Doch er wurde auf dem Boden gehalten.
Mit einem kalten, verachtenden Blick begegnete er den noch immer
neugierigen Augen des Mannes auf dem Thron. Dieser erhob sich langsam,
richtete sich zu seiner vollen Größe auf und stieg gemächlich die drei Stufen
hinunter, bis er direkt vor Alex stand.
Er war in der Tat monströs groß, wie Alex feststellen musste. Und durch
seine demütige Haltung kam er Alex noch größer vor.

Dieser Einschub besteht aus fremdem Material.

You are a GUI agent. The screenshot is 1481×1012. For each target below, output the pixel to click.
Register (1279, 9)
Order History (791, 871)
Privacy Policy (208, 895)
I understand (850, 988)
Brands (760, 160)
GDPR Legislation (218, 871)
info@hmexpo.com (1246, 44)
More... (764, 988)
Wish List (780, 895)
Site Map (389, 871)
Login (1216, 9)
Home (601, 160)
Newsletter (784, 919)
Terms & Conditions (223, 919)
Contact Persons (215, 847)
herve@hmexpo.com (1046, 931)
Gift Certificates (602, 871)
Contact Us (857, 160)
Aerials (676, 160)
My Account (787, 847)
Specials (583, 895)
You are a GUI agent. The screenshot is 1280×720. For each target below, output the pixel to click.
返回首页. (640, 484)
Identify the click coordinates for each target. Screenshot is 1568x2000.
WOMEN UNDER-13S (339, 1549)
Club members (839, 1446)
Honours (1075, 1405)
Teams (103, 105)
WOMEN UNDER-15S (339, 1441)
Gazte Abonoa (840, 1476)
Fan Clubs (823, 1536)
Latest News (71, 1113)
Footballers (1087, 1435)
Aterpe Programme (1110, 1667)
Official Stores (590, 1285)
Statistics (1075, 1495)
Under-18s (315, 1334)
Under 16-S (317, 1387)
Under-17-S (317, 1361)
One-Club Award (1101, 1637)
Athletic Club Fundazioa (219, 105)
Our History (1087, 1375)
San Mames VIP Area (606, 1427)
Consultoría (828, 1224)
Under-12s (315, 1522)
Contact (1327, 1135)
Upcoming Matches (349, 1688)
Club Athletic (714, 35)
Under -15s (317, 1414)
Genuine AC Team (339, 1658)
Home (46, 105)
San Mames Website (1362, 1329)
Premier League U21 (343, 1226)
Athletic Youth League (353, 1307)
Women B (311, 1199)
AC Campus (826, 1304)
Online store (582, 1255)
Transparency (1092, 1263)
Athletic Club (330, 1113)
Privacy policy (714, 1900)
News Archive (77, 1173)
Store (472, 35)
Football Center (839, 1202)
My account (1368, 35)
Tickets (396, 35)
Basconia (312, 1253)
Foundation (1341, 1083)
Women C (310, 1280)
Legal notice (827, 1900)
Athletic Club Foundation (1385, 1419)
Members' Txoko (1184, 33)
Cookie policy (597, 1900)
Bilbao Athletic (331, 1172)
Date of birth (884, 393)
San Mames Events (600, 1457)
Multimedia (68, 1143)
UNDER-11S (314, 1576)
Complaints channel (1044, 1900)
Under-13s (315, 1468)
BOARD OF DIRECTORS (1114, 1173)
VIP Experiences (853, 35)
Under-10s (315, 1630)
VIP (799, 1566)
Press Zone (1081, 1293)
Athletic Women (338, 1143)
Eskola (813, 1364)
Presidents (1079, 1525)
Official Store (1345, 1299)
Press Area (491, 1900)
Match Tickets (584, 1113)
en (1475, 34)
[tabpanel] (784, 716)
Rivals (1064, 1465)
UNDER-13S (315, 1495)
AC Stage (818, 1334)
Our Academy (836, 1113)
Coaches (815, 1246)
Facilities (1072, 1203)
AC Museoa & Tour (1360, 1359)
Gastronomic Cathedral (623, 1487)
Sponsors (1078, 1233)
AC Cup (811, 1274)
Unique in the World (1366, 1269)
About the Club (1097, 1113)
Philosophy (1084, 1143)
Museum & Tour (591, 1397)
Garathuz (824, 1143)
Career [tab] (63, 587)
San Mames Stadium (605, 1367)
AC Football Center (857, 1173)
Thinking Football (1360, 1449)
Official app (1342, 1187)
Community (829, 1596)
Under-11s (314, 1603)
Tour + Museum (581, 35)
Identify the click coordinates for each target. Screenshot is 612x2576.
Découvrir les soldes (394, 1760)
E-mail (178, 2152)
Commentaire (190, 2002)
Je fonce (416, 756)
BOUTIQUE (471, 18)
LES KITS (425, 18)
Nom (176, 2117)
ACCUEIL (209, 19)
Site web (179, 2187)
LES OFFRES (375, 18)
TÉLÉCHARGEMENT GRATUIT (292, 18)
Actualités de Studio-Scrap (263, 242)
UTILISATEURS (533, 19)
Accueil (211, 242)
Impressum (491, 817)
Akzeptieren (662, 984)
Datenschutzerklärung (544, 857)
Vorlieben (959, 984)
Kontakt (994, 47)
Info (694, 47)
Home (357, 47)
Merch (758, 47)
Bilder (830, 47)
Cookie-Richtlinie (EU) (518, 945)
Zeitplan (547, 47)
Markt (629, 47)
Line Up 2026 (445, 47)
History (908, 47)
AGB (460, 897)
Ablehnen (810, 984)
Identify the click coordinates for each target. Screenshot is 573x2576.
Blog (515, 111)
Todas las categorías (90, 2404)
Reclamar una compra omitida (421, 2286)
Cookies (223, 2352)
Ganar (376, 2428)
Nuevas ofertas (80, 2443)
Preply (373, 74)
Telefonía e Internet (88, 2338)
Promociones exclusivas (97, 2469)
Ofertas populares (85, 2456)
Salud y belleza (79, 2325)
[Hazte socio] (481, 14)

»Ich bin erstaunt, sehr erstaunt, dass ein Wesen wie du sich in mein Reich
verirrt hat.« Der Herrscher baute sich vor Alex auf, er schien seinen Auftritt zu
genießen.
Dieser nutzte einen Moment der Unaufmerksamkeit seiner beiden
Bewacher, riss sich los und sprang auf die Füße. Er reichte dem Herrscher
vielleicht gerade bis zur Schulter, doch er funkelte ihn empört an.
»Ich verlange eine Erklärung! – Wo bin ich hier? Was soll das alles?«
In seinem Zorn bemerkte Alex nicht, wie die Diener erstarrten, wie selbst
seine beiden Wächter blass wurden.
Das Lächeln auf dem Gesicht des Herrschers blieb bestehen, doch mit einer
winzigen Handbewegung befahl er den Mann zu sich, der sich bisher im
Hintergrund aufgehalten hatte: den Mann mit den gutmütigen Augen.
»Astaran – entferne ihn von hier. Er wird lernen müssen, zu gehorchen. Ich
werde mich selbst darum kümmern.«
Alex wollte widersprechen, doch er wurde nun wieder von seinen Wächtern
gepackt, die ihn – sein wütendes Schreien ignorierend – davonschleppten.